Examining Bees & Honeycomb and Eating Honey
What an exciting start to our unit! We all tried the honey which was truly the sweetest honey I’ve ever tasted. And we looked closely at the honeycomb and used a magnifying glass to look at all the details of the bee (there were several dead bees on the honeycomb).
We went to our local zoo a few days later since we had some unseasonably warm February days in Wisconsin. And we passed a little bee hut there. The bees weren’t in there yet but we got to read some fun facts about bees.
And this was all before we even began to read The Bee Tree. 🙂
A couple of days later the book arrived (thanks to Amazon’s super quick shipping!) and we began digging in!
A Fun Book for Learning About Bees
We read The Beautiful Bee Book as a supplement to learn more about bees and this was a perfect selection.
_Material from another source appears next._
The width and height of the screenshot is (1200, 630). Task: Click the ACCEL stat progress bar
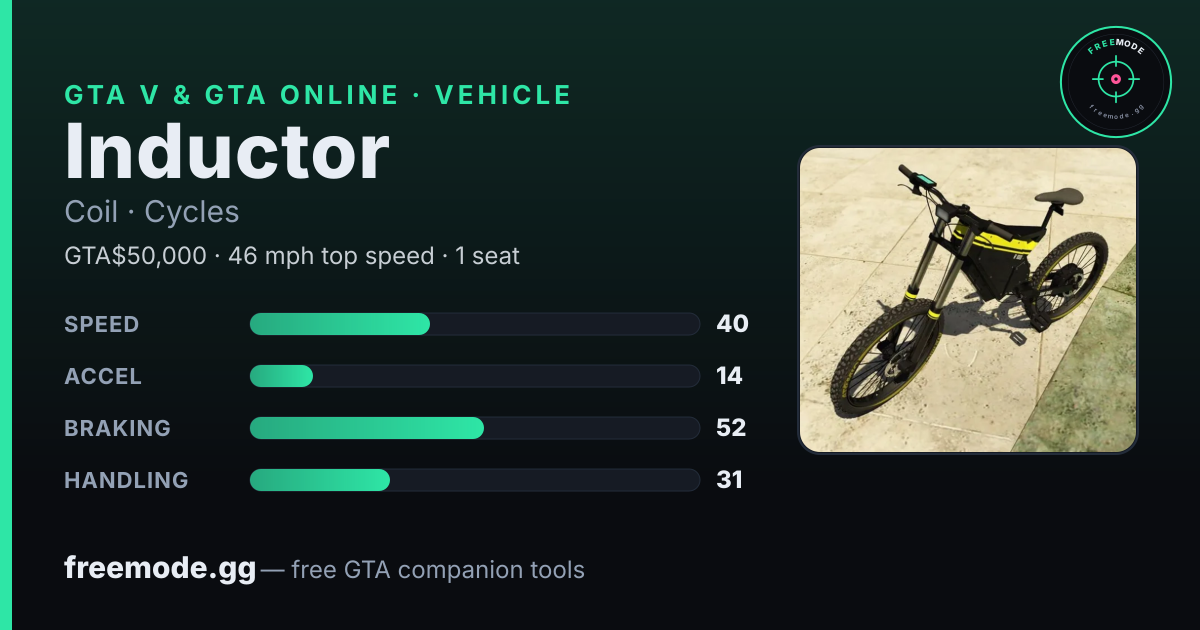click(x=474, y=376)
I’d highly recommend it.
Typically I include a bunch of additional books to supplement our Five in a Row unit study but this time I decided to keep it to a minimum and see how that might enrich our study. Because I have found that sometimes, when I include too many additional books it waters it down. It becomes overwhelming as we try to read all the additional books and we lose sight of the main book that the unit is supposed to be focused on.
Honestly, while I really enjoy finding and including lots of books, I found this approach so much more manageable. Plus, it allowed the kids to really become familiar with and enjoy the two books we focused on.
The Bee Tree Projects and Activities
During the week, the kids completed an art project. I found this Bee painting on Art Projects for Kids (I love the ideas on this site and while she does have some paid projects, many are free).
All three of my children (ages 6 and 9) really enjoyed this art project and I love how they turned out.
I printed out some notebooking pages from NotebookingPages.com (I have the lifetime membership) and the kids wrote facts about bees that they learned.
I also used a NoteboookingPages.com page so the kids could show what they learned about the life cycle of a bee.
We also talked about the stringed instruments (as characters in the book are playing them) and used printable flashcards that I had purchased from SQUILT Music.
The reason this was included in the study was because there are characters in The Bee Tree who are playing stringed instruments.
In addition to all these activities, we had discussions, talked about things outlined in the manual and filled in some maps which I did not get photos of. Overall, it was a very rich and memorable unit study.
Making Beeswax Candles
And one of our most favorite parts of this study was making beeswax candles. I received a beeswax candle kit as a Christmas gift and was excited for this opportunity to make candles with my kids. The bright colors are so pretty and the kit makes it really easy to make the candles.
Visit a Bee Farm
If you are looking for ideas for The Bee Tree or a bee unit study, I’d encourage you to visit a bee farm if you are able. This would allow your children to get an up-close look at bees, hives and taste some honey. (Because I realize most of you won’t have a honeycomb fall into your lap like I did. This type of thing doesn’t usually happen to us, really! I think it was God’s reminder to me to stop stressing and trust Him).
To see if you have any bee farms close to you just do a quick Google search. After doing a search of my own, I realized we have one really close to us that I’d like to take my own kids to this summer!